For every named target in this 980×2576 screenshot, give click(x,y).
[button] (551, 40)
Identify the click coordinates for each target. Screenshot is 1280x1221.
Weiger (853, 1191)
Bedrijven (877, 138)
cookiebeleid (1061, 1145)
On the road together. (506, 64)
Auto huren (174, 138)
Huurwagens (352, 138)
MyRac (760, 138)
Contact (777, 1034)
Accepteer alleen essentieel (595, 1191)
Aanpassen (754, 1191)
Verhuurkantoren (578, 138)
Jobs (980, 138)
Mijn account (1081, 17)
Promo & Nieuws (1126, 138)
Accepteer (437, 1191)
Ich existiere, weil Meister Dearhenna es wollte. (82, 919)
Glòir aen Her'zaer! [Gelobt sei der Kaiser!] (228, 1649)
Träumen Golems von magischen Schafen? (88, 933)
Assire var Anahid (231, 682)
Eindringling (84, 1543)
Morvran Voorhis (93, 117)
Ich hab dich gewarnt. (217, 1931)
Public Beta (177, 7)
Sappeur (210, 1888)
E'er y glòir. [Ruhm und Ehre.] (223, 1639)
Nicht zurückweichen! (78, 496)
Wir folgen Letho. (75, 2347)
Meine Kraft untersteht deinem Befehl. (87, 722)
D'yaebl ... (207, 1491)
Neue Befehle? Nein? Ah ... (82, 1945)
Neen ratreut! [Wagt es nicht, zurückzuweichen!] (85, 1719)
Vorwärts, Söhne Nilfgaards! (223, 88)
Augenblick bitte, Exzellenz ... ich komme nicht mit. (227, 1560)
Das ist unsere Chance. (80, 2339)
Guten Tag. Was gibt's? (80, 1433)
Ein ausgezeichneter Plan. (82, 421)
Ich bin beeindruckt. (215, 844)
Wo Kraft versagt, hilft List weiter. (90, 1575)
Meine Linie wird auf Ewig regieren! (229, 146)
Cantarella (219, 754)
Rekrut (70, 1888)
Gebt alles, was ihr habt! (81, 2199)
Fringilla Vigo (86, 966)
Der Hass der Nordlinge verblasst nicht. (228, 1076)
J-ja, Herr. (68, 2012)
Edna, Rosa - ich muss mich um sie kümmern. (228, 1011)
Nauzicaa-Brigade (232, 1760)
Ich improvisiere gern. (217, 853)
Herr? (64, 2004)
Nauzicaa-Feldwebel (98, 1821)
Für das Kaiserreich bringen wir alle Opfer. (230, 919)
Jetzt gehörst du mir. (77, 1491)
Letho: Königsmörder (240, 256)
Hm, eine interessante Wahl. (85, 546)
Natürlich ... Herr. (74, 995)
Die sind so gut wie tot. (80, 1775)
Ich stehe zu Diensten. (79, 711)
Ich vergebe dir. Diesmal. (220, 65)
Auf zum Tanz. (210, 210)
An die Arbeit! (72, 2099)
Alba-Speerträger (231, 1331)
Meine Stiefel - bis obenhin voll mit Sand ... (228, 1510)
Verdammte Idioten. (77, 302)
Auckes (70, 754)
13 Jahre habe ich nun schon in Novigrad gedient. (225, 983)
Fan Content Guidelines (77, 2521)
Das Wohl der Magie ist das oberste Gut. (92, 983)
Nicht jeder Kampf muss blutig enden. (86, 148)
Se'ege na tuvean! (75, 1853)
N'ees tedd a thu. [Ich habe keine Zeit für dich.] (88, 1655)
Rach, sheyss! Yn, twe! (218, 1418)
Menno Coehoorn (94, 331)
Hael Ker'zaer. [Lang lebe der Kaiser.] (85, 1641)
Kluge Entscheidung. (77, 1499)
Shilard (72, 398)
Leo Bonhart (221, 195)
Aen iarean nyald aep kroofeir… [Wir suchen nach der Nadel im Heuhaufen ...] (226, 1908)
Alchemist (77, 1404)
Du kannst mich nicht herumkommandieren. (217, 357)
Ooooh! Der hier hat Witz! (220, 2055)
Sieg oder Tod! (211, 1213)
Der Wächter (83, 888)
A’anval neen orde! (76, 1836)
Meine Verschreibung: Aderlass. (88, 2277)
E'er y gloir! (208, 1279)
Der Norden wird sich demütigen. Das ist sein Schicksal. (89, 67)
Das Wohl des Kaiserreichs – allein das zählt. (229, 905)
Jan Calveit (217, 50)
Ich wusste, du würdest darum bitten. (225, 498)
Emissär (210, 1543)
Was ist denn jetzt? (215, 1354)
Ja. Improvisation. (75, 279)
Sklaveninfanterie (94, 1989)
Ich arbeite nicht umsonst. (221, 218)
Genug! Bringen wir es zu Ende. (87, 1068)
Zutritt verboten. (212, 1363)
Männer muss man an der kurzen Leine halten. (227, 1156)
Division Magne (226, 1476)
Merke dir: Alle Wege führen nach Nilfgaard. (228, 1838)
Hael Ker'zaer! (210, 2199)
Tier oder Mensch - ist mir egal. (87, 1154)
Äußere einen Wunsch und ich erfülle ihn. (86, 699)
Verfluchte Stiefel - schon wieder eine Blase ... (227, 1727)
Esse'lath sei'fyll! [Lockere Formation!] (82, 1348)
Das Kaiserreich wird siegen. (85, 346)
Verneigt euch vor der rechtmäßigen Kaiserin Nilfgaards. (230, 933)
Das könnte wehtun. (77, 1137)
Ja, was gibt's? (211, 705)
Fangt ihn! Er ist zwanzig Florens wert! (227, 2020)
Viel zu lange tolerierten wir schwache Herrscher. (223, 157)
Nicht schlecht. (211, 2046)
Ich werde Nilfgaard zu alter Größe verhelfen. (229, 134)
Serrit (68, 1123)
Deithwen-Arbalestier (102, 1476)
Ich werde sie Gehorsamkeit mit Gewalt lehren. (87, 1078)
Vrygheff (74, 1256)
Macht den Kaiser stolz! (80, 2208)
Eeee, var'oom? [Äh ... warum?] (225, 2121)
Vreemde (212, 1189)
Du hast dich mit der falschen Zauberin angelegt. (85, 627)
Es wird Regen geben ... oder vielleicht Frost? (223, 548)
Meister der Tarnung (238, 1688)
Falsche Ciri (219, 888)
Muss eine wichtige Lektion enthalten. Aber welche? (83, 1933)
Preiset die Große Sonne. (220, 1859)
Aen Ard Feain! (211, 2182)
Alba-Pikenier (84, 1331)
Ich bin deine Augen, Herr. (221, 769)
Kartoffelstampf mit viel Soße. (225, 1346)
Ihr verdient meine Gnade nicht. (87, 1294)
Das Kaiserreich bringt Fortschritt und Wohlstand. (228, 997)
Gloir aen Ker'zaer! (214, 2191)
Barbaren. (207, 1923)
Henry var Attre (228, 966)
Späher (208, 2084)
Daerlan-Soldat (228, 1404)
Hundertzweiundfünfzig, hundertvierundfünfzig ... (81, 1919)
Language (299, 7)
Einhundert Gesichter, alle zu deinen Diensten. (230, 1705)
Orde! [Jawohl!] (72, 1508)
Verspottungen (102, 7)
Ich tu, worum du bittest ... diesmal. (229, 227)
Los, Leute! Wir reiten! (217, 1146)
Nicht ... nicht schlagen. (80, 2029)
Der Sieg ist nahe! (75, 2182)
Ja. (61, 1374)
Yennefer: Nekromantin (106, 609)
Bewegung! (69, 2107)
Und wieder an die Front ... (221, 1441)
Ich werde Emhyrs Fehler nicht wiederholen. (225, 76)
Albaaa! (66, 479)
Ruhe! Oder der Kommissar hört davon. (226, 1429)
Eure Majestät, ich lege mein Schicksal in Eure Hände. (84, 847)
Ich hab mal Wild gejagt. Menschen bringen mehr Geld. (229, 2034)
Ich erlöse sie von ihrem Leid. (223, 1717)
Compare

-------

## WHAT YOU ARE ASKED TO DO
Lay out the data from the line with "Edna, Rosa - ich" to the line with "Hm, eine interessante Wahl. (85, 546)" as a Markdown table with the columns No. and Entry. Number each row and leave out blank lines.

## COMPLETE RESPONSE
| No. | Entry |
|---|---|
| 1 | Edna, Rosa - ich muss mich um sie kümmern. (228, 1011) |
| 2 | Nauzicaa-Brigade (232, 1760) |
| 3 | Ich improvisiere gern. (217, 853) |
| 4 | Herr? (64, 2004) |
| 5 | Nauzicaa-Feldwebel (98, 1821) |
| 6 | Für das Kaiserreich bringen wir alle Opfer. (230, 919) |
| 7 | Jetzt gehörst du mir. (77, 1491) |
| 8 | Letho: Königsmörder (240, 256) |
| 9 | Hm, eine interessante Wahl. (85, 546) |